Attorney-General and Minister of Justice Godfred Yeboah Dame has said the government is taking measures to do away with delays in criminal prosecutions.

According to him, a bill which expedite the delivery of justice is currently before cabinet and will be presented to parliament for passage.

Mr Dame made this known when the family of the late Major Maxwell Mahama visited his office to express appreciation of the verdict on his murder.

“The length of time that we took has also resulted in the further amendment of the criminal procedure laws of the country and just two months ago, I was compelled to place before cabinet a bill to reform the criminal justice system of the country to ensure that all the delays that occur in the course of criminal justice delivery will be eliminated and so we are seeking to reform the jury system,” he announced.

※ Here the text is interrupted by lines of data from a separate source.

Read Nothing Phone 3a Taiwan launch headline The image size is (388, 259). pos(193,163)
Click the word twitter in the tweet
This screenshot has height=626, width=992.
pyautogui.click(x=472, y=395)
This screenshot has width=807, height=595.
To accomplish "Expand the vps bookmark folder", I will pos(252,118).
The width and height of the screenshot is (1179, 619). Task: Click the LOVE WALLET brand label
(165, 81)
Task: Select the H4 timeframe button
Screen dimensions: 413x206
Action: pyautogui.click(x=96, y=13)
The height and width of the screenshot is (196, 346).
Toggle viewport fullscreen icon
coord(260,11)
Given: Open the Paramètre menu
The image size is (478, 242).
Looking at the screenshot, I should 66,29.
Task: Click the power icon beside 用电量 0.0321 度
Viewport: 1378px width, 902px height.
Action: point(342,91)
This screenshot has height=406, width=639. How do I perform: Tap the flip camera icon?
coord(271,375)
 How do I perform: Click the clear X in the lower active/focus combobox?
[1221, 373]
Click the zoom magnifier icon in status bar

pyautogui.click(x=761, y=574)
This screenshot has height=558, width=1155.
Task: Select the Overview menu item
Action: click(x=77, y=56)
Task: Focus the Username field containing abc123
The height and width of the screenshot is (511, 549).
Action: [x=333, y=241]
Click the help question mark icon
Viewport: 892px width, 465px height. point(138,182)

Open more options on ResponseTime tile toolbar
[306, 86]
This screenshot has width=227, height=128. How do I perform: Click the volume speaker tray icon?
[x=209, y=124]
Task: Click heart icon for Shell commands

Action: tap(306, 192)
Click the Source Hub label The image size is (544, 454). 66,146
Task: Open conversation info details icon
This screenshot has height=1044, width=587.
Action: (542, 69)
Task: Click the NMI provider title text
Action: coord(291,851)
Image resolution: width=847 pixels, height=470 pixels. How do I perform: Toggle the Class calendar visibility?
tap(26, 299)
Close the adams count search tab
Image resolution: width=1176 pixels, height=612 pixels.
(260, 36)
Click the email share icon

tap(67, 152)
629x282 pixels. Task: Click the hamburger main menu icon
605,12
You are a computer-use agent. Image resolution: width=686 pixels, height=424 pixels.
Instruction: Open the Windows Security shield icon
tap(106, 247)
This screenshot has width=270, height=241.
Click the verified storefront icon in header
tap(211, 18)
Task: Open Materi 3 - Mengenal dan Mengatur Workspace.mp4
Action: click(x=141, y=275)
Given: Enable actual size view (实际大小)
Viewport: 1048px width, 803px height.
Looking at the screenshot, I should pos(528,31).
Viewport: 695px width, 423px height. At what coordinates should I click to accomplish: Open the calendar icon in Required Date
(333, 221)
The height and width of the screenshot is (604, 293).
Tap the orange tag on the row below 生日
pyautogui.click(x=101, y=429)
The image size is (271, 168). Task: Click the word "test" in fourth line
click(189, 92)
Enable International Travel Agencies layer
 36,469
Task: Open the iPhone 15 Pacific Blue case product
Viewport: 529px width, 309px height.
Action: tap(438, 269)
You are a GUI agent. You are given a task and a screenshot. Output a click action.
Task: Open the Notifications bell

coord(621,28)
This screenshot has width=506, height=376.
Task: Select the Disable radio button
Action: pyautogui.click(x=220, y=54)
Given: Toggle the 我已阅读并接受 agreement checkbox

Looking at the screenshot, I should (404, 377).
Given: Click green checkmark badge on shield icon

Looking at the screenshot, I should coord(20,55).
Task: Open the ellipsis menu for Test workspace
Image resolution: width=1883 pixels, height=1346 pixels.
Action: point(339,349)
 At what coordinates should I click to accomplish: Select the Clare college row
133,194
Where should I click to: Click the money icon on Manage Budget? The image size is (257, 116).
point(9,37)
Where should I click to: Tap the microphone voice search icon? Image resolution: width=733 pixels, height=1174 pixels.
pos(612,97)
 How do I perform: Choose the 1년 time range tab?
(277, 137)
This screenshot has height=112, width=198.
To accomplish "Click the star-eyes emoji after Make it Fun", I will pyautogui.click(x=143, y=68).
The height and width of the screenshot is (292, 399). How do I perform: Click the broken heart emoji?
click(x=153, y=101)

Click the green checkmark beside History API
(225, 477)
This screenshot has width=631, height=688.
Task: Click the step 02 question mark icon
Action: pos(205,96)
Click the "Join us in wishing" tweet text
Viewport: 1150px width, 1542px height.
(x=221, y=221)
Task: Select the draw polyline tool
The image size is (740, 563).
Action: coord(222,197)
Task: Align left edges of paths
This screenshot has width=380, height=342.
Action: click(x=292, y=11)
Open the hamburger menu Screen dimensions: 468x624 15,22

Major Mahama tragically lost his life in May 2017 when he was gruesomely killed by a mob in Denkyira-Obuasi, located in the Central Region of Ghana.

After almost seven years, 12 of the accused persons were on Monday, January 29, 2024 sentenced to life imprisonment.

But the Attorney General has noted that they were avoidable delays, hence the need for a major reform in the jury system.

“It is because of the jury system that the trial lasted this long. If you have observed, two years ago, we filed charges of treason against certain citizens of the country, and even though that charge is more serious, it took two years to clear because it did not have the involvement of a jury,” he said.

However, he expressed regret it had to take this unfortunate incident to prompt the reforms.

“It’s very unfortunate that your son had to sacrifice his life only for us to learn this lesson. I believe the nation has learnt a lot from it. The passage of the vigilantism act even shows our commitment to ensure that vigilantism or any form of mob violence will have no place in Ghana going forward,” he added.